» **THE TASK**:
Scan the material below for lines with the word "will" and reply with how many there are, nothing else.

» **DATA UNDER STUDY**:
* * *

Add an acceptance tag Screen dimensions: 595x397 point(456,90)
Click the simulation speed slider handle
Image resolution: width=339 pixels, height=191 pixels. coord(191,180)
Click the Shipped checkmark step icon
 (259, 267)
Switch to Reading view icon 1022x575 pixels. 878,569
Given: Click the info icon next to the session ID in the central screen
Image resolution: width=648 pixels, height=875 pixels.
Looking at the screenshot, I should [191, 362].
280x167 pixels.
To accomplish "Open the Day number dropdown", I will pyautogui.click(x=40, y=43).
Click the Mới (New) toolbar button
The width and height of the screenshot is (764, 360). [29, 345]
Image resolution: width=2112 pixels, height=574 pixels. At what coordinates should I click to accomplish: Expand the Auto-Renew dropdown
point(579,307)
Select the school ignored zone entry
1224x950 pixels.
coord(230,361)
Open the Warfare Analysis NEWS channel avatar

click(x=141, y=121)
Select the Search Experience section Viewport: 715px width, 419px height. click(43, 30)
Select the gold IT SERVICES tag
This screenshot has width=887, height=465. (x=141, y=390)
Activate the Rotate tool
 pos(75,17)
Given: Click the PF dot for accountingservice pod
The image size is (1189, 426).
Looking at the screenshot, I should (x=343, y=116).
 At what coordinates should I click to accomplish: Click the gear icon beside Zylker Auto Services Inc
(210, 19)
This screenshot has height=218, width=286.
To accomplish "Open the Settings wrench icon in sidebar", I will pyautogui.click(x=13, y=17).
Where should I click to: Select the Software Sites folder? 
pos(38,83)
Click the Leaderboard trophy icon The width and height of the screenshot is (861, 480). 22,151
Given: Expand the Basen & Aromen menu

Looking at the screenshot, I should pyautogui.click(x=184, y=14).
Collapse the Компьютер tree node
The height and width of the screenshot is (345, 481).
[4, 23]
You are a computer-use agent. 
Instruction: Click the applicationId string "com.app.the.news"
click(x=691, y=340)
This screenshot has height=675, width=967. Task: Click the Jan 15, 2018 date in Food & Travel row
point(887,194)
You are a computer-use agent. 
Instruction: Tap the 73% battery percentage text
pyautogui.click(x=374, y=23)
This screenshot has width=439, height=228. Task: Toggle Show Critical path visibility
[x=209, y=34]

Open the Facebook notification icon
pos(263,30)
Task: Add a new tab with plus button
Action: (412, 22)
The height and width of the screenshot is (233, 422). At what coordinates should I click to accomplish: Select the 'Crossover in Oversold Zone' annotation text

* * *

» **OUTPUT OF THE TASK**:
2